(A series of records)
--- Begin ---

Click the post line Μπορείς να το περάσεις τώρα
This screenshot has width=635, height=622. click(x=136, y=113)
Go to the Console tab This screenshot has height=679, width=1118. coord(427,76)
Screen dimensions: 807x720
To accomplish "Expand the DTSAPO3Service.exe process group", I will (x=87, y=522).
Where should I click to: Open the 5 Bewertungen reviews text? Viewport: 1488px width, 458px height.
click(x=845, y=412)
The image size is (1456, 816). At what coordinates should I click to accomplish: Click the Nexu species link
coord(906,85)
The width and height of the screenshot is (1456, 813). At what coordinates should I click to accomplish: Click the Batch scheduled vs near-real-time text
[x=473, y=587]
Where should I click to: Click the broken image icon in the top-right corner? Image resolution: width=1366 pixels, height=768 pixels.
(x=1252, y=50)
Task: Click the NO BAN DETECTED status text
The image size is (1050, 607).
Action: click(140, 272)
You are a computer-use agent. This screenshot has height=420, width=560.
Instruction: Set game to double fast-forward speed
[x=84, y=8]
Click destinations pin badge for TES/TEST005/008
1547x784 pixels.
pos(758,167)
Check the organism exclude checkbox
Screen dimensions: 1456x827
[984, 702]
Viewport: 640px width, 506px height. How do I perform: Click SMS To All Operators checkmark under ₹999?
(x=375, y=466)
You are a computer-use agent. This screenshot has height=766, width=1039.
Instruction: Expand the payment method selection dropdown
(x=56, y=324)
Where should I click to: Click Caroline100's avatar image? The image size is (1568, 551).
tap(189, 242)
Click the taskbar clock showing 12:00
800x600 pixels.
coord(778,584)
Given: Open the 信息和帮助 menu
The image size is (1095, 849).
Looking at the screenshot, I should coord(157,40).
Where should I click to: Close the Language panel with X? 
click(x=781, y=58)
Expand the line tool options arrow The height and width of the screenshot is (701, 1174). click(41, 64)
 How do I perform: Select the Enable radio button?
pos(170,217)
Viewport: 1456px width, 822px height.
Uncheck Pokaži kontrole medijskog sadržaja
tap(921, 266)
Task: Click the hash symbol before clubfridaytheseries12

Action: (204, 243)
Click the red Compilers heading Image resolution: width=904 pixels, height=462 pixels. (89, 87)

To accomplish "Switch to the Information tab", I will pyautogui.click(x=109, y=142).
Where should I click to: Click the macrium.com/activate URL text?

--- End ---

### Stated task:
Swap "Instruction" for "Goal" everywhere it occurs in the records above, and reproduce the records with no other changes.

### Right answer:
Click the post line Μπορείς να το περάσεις τώρα
This screenshot has width=635, height=622. click(x=136, y=113)
Go to the Console tab This screenshot has height=679, width=1118. coord(427,76)
Screen dimensions: 807x720
To accomplish "Expand the DTSAPO3Service.exe process group", I will (x=87, y=522).
Where should I click to: Open the 5 Bewertungen reviews text? Viewport: 1488px width, 458px height.
click(x=845, y=412)
The image size is (1456, 816). At what coordinates should I click to accomplish: Click the Nexu species link
coord(906,85)
The width and height of the screenshot is (1456, 813). At what coordinates should I click to accomplish: Click the Batch scheduled vs near-real-time text
[x=473, y=587]
Where should I click to: Click the broken image icon in the top-right corner? Image resolution: width=1366 pixels, height=768 pixels.
(x=1252, y=50)
Task: Click the NO BAN DETECTED status text
The image size is (1050, 607).
Action: click(140, 272)
You are a computer-use agent. This screenshot has height=420, width=560.
Goal: Set game to double fast-forward speed
[x=84, y=8]
Click destinations pin badge for TES/TEST005/008
1547x784 pixels.
pos(758,167)
Check the organism exclude checkbox
Screen dimensions: 1456x827
[984, 702]
Viewport: 640px width, 506px height. How do I perform: Click SMS To All Operators checkmark under ₹999?
(x=375, y=466)
You are a computer-use agent. This screenshot has height=766, width=1039.
Goal: Expand the payment method selection dropdown
(x=56, y=324)
Where should I click to: Click Caroline100's avatar image? The image size is (1568, 551).
tap(189, 242)
Click the taskbar clock showing 12:00
800x600 pixels.
coord(778,584)
Given: Open the 信息和帮助 menu
The image size is (1095, 849).
Looking at the screenshot, I should coord(157,40).
Where should I click to: Close the Language panel with X? 
click(x=781, y=58)
Expand the line tool options arrow The height and width of the screenshot is (701, 1174). click(41, 64)
 How do I perform: Select the Enable radio button?
pos(170,217)
Viewport: 1456px width, 822px height.
Uncheck Pokaži kontrole medijskog sadržaja
tap(921, 266)
Task: Click the hash symbol before clubfridaytheseries12

Action: (204, 243)
Click the red Compilers heading Image resolution: width=904 pixels, height=462 pixels. (89, 87)

To accomplish "Switch to the Information tab", I will pyautogui.click(x=109, y=142).
Where should I click to: Click the macrium.com/activate URL text?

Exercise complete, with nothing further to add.